→ **What the task requires**: The full listing is to be transcribed exactly, with each picture left out.

--*--

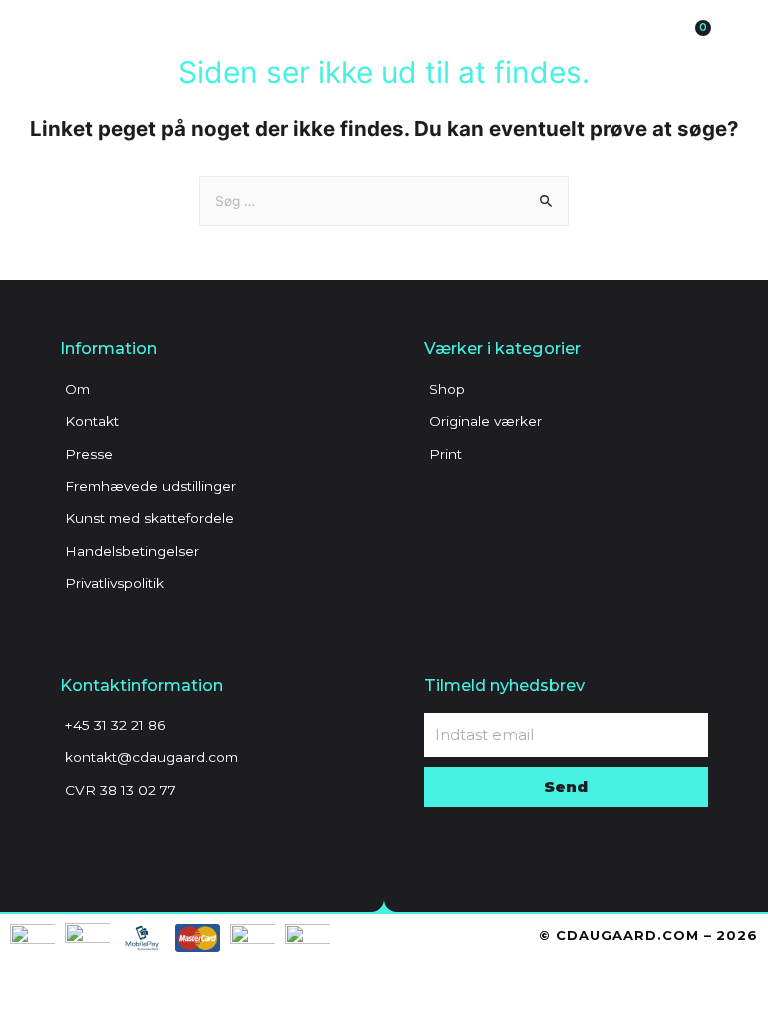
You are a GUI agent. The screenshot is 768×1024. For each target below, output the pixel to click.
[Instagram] (110, 838)
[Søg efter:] (384, 201)
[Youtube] (145, 838)
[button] (559, 39)
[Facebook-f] (75, 838)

--*--

→ **Reply to the task**:
You are a GUI agent. The screenshot is 768×1024. For each target below, output the pixel to click.
[Instagram] (110, 838)
[Søg efter:] (384, 201)
[Youtube] (145, 838)
[button] (559, 39)
[Facebook-f] (75, 838)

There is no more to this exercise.